Greg le estrechó la mano. Como en muchas fábricas, la fundición tenía su propio cuerpo de policía. Aunque Brekhunov tenía más pinta de gorila que de poli.
—¿Todo bien? —preguntó Lev.
—Un pequeño incidente nocturno —contestó Brekhunov—. Dos operarios han intentado birlar una barra de acero de unos cuarenta centímetros, de calidad aeronáutica. Les hemos echado el guante intentando pasarla por encima de la verja.
—¿Has llamado a la policía? —preguntó Greg.
—No ha hecho falta. —Brekhunov sonrió de forma exagerada—. Hemos tenido una charlita sobre el concepto de propiedad privada y los hemos enviado al hospital a pensar de lo que hemos hablado.
A Greg no le sorprendió saber que los encargados de la seguridad de su padre hubieran propinado semejante paliza a los ladrones para enviarlos directos al hospital. Aunque Lev jamás había pegado ni a él ni a su madre, Greg intuía que la violencia era un rasgo que afloraba fácilmente a la encantadora superficie del carácter de su padre. Suponía que era por el pasado juvenil de Lev en los bajos fondos de San Petersburgo.
Un tipo corpulento con traje azul y gorra de obrero apareció por detrás de una caldera.

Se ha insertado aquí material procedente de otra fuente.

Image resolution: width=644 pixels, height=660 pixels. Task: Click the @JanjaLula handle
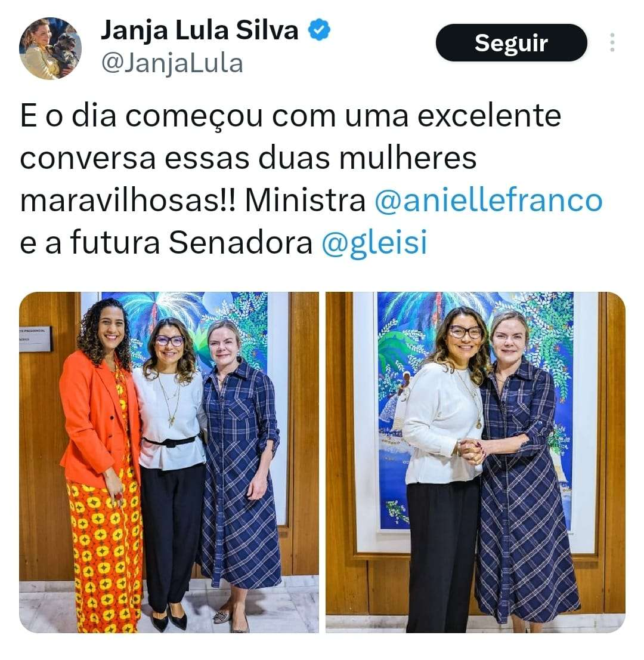[x=172, y=64]
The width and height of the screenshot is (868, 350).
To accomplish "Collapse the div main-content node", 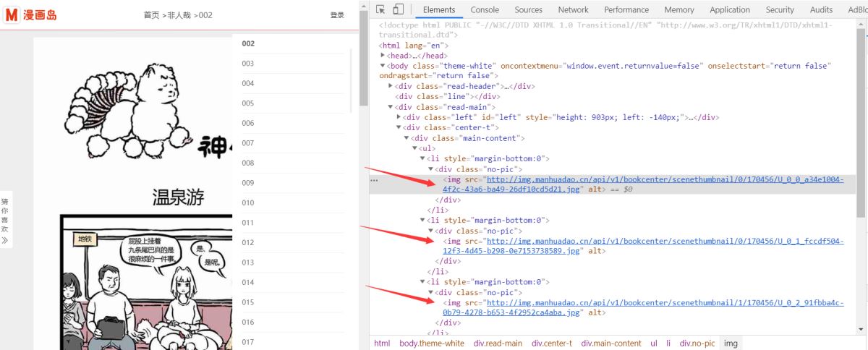I will pos(407,138).
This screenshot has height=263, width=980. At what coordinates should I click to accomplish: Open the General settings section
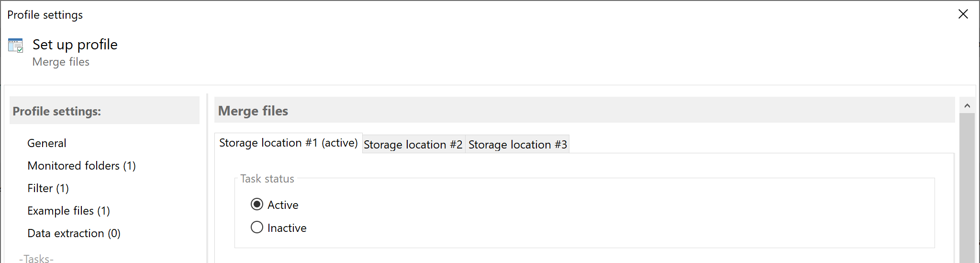coord(47,143)

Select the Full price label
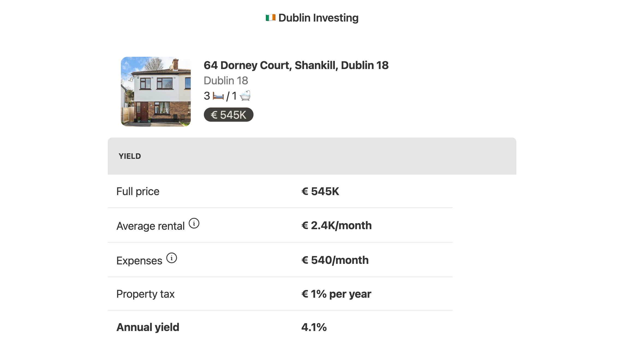pyautogui.click(x=138, y=192)
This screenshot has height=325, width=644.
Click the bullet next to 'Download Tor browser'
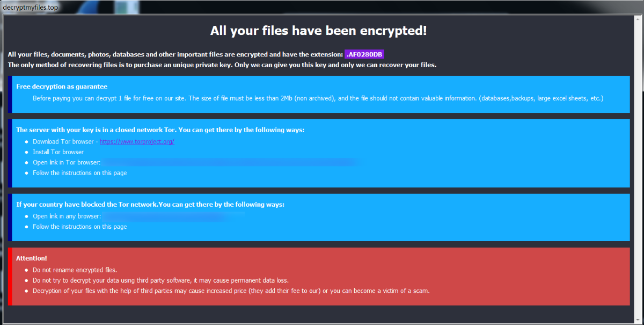(27, 142)
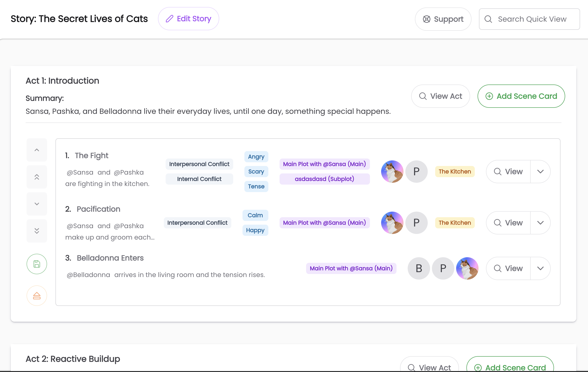View The Fight scene card
This screenshot has width=588, height=372.
click(x=508, y=171)
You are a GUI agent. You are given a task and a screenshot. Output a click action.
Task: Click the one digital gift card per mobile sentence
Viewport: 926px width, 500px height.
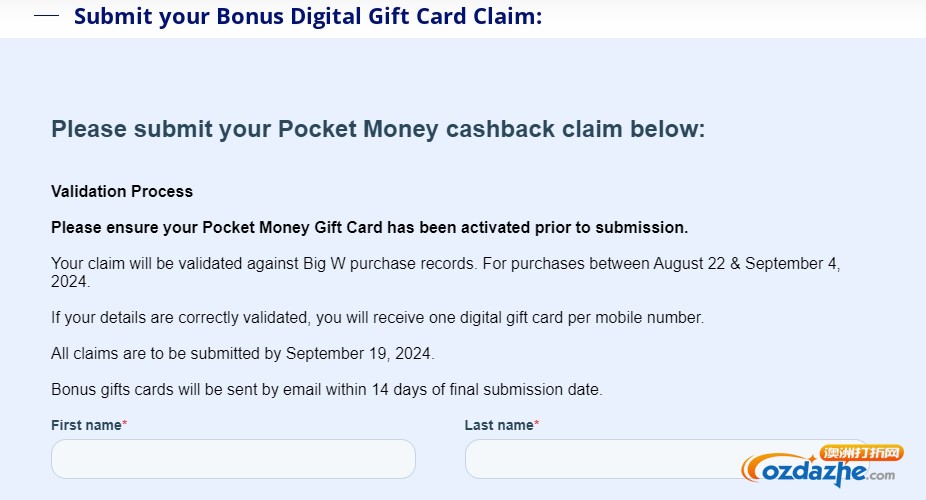tap(377, 318)
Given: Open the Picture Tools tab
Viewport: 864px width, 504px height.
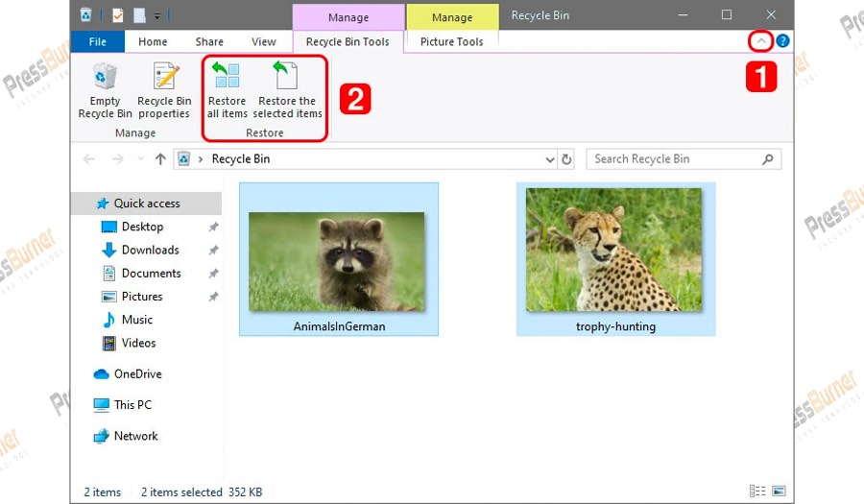Looking at the screenshot, I should 452,41.
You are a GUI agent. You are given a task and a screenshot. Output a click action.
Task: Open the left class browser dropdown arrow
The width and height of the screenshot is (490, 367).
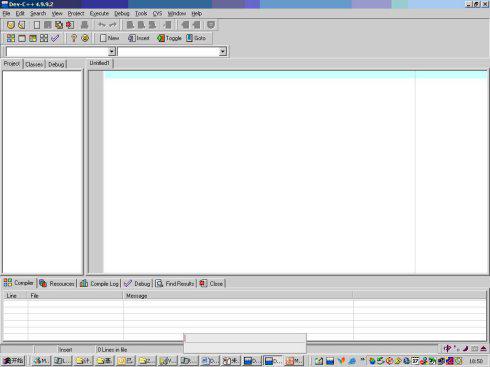coord(112,51)
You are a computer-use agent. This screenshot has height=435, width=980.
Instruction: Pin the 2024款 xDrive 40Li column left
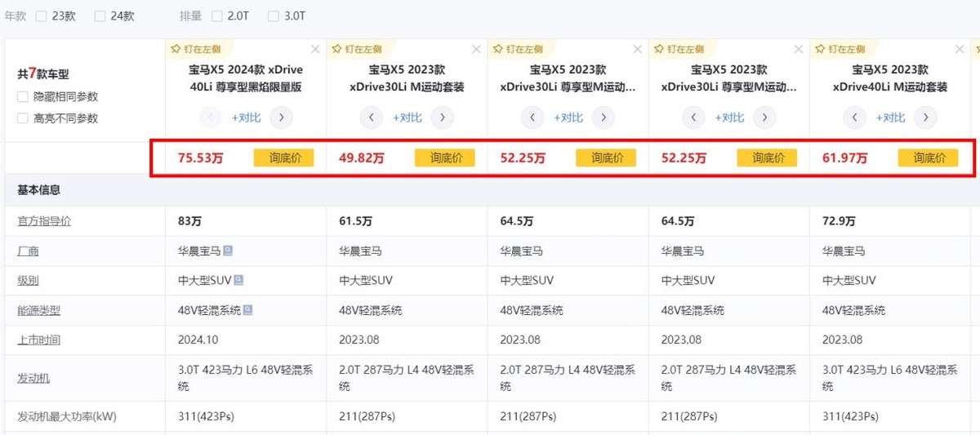click(x=194, y=49)
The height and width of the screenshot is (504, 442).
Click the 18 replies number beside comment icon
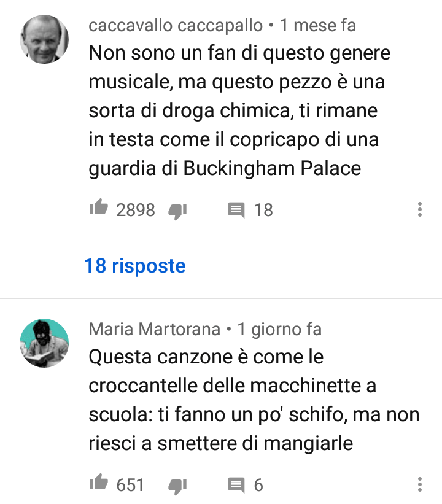(x=263, y=210)
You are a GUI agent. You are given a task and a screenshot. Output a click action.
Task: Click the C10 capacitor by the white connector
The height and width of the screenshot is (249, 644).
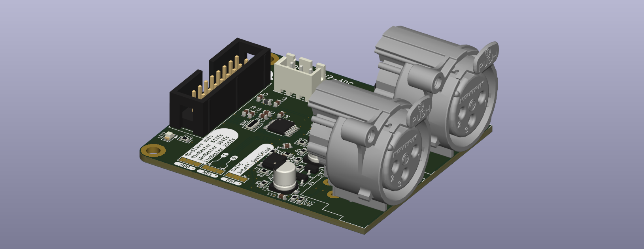276,103
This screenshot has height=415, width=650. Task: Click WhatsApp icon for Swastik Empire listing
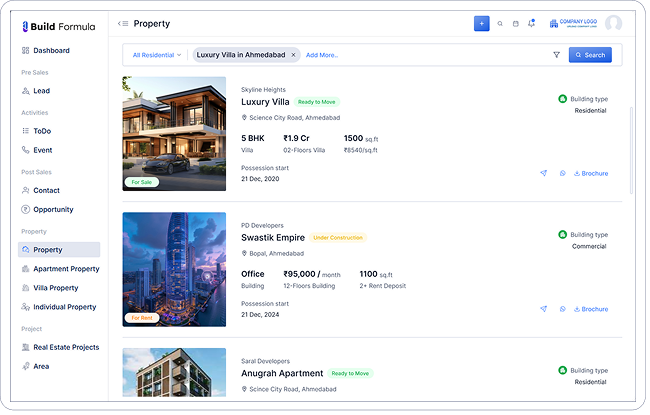563,309
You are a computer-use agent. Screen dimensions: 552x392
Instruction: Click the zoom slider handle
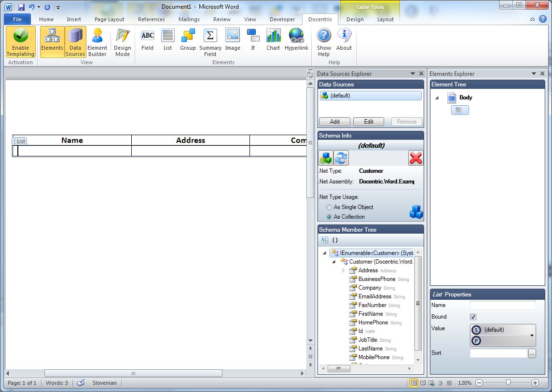[508, 382]
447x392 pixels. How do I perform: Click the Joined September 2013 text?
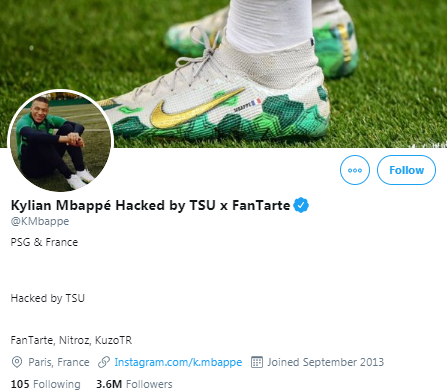325,362
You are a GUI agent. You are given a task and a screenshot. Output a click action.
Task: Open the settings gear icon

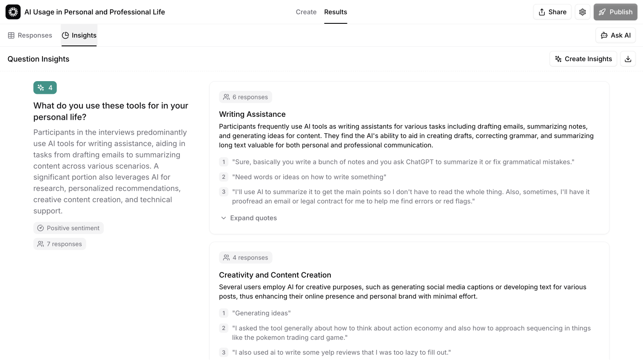pos(582,12)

—Este es el jefe del sindicato, Brian Hall —anunció Lev—. Buenos días, Hall.
—Buenos días, Peshkov.
Greg levantó las cejas. La gente solía dirigirse a su padre llamándolo señor Peshkov.
Lev estaba de pie con las piernas separadas y los brazos en jarra.
—Bueno, ¿ya tienes una respuesta?
A Hall le cambió la expresión de la cara, que ahora reflejaba terquedad.
—Los hombres no volverán al trabajo con un recorte salarial, si es eso a lo que te refieres.
—Pero ¡si he mejorado mi oferta!
—Sigue siendo un recorte salarial.
Greg empezó a ponerse nervioso. A su padre no le gustaba que le llevasen la contraria y podía estallar en cualquier momento.
—El gestor me ha dicho que no recibimos encargos porque no puede ofertar un precio competitivo con lo que gastamos en salarios.
—Eso te pasa porque tienes la maquinaria anticuada, Peshkov. ¡Hay calderas que estaban aquí antes de la guerra! Necesitas modernizarte.
—¿En plena depresión? ¿Has perdido el juicio? No pienso tirar más dinero.
—Eso es lo que opinan tus hombres —sentenció Hall, con aire de haber sabido jugar su baza—. No piensan darte dinero cuando no tienen suficiente ni para ellos mismos.
Greg pensó que los obreros eran idiotas porque hacían huelga en plena depresión y le enfurecía el cuajo demostrado por Hall. El hombre hablaba como si fuera un igual de Lev, no su empleado.
—Bueno, tal como están las cosas, estamos perdiendo dinero —aclaró Lev—. ¿Qué sentido tiene eso?